EXERCISE PROMPT
Transcribe all the material exactly. Leave every line as it is.
Segment Open
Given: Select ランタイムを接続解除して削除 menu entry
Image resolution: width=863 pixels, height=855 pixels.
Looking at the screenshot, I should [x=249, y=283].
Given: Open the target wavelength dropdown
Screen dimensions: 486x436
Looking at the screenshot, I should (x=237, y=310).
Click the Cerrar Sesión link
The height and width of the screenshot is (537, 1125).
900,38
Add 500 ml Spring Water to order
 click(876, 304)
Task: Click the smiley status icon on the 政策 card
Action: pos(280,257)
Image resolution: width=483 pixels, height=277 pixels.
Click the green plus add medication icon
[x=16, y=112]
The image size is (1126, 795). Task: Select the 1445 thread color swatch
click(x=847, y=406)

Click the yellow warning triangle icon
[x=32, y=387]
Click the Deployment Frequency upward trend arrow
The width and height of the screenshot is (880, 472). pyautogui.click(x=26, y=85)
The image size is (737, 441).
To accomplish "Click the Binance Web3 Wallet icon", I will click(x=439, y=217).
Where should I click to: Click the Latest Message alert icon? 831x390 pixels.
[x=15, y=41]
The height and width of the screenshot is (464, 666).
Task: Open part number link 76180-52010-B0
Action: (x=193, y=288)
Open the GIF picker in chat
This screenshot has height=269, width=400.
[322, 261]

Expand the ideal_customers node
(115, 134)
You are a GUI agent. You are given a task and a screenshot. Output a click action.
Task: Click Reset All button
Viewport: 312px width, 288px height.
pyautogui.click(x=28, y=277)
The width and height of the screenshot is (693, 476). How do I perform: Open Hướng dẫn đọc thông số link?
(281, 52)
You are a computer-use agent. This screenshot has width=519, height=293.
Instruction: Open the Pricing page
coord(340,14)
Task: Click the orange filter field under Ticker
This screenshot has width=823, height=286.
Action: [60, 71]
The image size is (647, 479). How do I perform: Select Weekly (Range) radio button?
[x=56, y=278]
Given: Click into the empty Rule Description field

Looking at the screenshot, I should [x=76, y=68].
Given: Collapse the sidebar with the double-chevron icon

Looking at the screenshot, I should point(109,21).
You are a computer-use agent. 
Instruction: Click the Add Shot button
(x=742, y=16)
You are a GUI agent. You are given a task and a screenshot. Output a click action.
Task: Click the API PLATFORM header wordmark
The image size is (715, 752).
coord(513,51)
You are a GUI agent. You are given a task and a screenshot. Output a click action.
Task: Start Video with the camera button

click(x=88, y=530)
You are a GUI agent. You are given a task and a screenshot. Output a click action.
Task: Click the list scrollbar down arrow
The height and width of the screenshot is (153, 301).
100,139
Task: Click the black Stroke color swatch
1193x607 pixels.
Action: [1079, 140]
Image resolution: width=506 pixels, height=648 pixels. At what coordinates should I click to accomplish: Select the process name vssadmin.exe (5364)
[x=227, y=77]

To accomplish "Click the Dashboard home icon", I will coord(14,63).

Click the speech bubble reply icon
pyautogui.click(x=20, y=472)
Segment Closed
FINISHED TASK
Given: Select ランタイムを接続解除して削除 menu entry
Image resolution: width=863 pixels, height=855 pixels.
Looking at the screenshot, I should [x=249, y=283].
Given: Open the target wavelength dropdown
Screen dimensions: 486x436
Looking at the screenshot, I should (x=237, y=310).
Click the Cerrar Sesión link
The height and width of the screenshot is (537, 1125).
900,38
Add 500 ml Spring Water to order
 click(876, 304)
Task: Click the smiley status icon on the 政策 card
Action: pos(280,257)
Image resolution: width=483 pixels, height=277 pixels.
Click the green plus add medication icon
[x=16, y=112]
The image size is (1126, 795). Task: Select the 1445 thread color swatch
click(x=847, y=406)

Click the yellow warning triangle icon
[x=32, y=387]
Click the Deployment Frequency upward trend arrow
The width and height of the screenshot is (880, 472). pyautogui.click(x=26, y=85)
The image size is (737, 441).
To accomplish "Click the Binance Web3 Wallet icon", I will click(x=439, y=217).
Where should I click to: Click the Latest Message alert icon? 831x390 pixels.
[x=15, y=41]
The height and width of the screenshot is (464, 666).
Task: Open part number link 76180-52010-B0
Action: (x=193, y=288)
Open the GIF picker in chat
This screenshot has height=269, width=400.
[322, 261]

Expand the ideal_customers node
(115, 134)
You are a GUI agent. You are given a task and a screenshot. Output a click action.
Task: Click Reset All button
Viewport: 312px width, 288px height.
pyautogui.click(x=28, y=277)
The width and height of the screenshot is (693, 476). How do I perform: Open Hướng dẫn đọc thông số link?
(281, 52)
You are a computer-use agent. This screenshot has width=519, height=293.
Instruction: Open the Pricing page
coord(340,14)
Task: Click the orange filter field under Ticker
This screenshot has width=823, height=286.
Action: [60, 71]
The image size is (647, 479). How do I perform: Select Weekly (Range) radio button?
[x=56, y=278]
Given: Click into the empty Rule Description field

Looking at the screenshot, I should [x=76, y=68].
Given: Collapse the sidebar with the double-chevron icon

Looking at the screenshot, I should point(109,21).
You are a computer-use agent. 
Instruction: Click the Add Shot button
(x=742, y=16)
You are a GUI agent. You are given a task and a screenshot. Output a click action.
Task: Click the API PLATFORM header wordmark
The image size is (715, 752).
coord(513,51)
You are a GUI agent. You are given a task and a screenshot. Output a click action.
Task: Start Video with the camera button

click(x=88, y=530)
You are a GUI agent. You are given a task and a screenshot. Output a click action.
Task: Click the list scrollbar down arrow
The height and width of the screenshot is (153, 301).
100,139
Task: Click the black Stroke color swatch
1193x607 pixels.
Action: [1079, 140]
Image resolution: width=506 pixels, height=648 pixels. At what coordinates should I click to accomplish: Select the process name vssadmin.exe (5364)
[x=227, y=77]

To accomplish "Click the Dashboard home icon", I will coord(14,63).

Click the speech bubble reply icon
pyautogui.click(x=20, y=472)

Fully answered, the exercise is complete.